RESOLVE, the National Infertility Association, worries so much about multiple births that it will soon launch an educational video to urge couples not to seek more than one embryo.
The animated video, which follows the real-life story of a woman with twins born prematurely, will soon be distributed to clinics across the country.
"We are frustrated because we feel responsible for the behavior of the patient," RESOLVE executive director Barbara Collura said. "This is a really big deal and very common. We want to provide the best advice and resources possible to make a better decision."
RESOLVE has been largely responsible for encouraging insurance companies to cover IVF costs.
Shady Grove did a study of patients who were in a financing program and those who didn't have the stresses of finances made better choices.
"Patients may spend $10,000 to $15,000 so they want to hedge their bets and transfer as many embryos as they can," Collura said. "It's a very common sentiment in fertility patients."
In an Aetna insurance program in Washington, D.C., if a patient transfers one embryo, the insurance company will cover a later frozen embryo transfer.
"We hope it will be a trend that will catch on," Shady Grove's Stillman said.

RECORD SET:
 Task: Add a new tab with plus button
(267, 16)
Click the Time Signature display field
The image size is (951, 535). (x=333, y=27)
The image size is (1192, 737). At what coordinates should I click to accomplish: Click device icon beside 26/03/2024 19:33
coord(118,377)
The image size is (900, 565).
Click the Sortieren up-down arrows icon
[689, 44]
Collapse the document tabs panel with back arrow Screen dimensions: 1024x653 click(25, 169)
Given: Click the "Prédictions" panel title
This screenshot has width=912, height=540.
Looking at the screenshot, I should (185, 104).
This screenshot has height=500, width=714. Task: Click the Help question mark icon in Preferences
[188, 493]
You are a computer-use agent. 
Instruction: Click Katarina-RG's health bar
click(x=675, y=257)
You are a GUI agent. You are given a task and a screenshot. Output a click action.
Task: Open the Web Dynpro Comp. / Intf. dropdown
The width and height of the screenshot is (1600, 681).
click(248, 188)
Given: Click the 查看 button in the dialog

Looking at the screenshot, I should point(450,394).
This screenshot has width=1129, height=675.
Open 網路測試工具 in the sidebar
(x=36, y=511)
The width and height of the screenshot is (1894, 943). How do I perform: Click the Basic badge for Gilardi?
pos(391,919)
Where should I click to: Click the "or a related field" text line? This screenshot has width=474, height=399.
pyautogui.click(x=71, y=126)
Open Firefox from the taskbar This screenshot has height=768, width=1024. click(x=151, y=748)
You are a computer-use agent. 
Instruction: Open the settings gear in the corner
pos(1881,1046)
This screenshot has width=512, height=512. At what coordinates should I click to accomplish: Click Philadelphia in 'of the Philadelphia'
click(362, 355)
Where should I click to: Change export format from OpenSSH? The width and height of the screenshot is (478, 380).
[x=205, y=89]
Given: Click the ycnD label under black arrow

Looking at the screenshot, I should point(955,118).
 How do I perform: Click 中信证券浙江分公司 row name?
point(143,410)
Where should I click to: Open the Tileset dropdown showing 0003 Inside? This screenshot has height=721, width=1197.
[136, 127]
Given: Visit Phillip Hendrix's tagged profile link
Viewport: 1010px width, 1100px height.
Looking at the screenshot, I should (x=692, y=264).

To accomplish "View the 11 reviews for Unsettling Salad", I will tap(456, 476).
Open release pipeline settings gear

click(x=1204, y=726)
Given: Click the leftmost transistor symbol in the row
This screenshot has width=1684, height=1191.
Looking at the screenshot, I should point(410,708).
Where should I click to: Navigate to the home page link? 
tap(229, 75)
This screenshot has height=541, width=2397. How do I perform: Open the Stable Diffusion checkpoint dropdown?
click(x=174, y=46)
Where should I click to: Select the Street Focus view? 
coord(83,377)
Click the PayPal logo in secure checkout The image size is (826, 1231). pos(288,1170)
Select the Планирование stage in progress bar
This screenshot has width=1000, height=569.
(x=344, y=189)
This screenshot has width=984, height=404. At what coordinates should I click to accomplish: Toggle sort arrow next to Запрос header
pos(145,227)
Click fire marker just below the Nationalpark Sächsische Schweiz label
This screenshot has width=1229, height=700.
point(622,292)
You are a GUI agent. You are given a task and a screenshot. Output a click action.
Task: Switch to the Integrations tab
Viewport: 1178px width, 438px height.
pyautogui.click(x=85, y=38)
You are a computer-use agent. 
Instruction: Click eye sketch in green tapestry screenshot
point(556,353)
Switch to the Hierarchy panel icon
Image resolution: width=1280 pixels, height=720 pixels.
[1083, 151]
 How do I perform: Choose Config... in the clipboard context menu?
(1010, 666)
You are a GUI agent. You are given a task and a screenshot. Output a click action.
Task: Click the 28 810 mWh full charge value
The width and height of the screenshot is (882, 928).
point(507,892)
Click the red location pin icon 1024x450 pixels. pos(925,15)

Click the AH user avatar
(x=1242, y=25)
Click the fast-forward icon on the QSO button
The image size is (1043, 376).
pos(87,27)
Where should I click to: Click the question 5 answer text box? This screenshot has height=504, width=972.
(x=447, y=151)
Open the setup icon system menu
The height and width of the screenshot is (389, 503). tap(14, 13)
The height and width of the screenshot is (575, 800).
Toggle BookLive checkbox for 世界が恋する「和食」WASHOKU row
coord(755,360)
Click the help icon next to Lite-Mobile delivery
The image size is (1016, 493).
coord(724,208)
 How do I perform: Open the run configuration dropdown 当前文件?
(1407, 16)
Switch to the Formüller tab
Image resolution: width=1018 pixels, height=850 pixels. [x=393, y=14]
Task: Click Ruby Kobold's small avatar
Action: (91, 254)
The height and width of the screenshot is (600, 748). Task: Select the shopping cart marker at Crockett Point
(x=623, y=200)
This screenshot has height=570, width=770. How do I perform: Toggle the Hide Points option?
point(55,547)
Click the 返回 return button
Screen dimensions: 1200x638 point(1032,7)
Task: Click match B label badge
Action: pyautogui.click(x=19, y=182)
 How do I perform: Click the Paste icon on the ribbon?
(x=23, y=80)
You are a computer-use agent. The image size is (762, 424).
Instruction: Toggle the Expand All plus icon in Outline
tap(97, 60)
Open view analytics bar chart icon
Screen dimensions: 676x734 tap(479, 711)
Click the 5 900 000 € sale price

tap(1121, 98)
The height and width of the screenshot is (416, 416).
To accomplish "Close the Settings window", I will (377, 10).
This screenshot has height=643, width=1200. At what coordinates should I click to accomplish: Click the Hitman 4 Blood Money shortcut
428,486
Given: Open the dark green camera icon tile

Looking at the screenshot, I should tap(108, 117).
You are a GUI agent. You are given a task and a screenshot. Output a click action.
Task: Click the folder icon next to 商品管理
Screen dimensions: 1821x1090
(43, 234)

PROMPT: Copy the stretch of the passage on multiple births from "RESOLVE, the National" through "cover IVF costs." word for word.

EXERCISE ANSWER:
RESOLVE, the National Infertility Association, worries so much about multiple births that it will soon launch an educational video to urge couples not to seek more than one embryo.
The animated video, which follows the real-life story of a woman with twins born prematurely, will soon be distributed to clinics across the country.
"We are frustrated because we feel responsible for the behavior of the patient," RESOLVE executive director Barbara Collura said. "This is a really big deal and very common. We want to provide the best advice and resources possible to make a better decision."
RESOLVE has been largely responsible for encouraging insurance companies to cover IVF costs.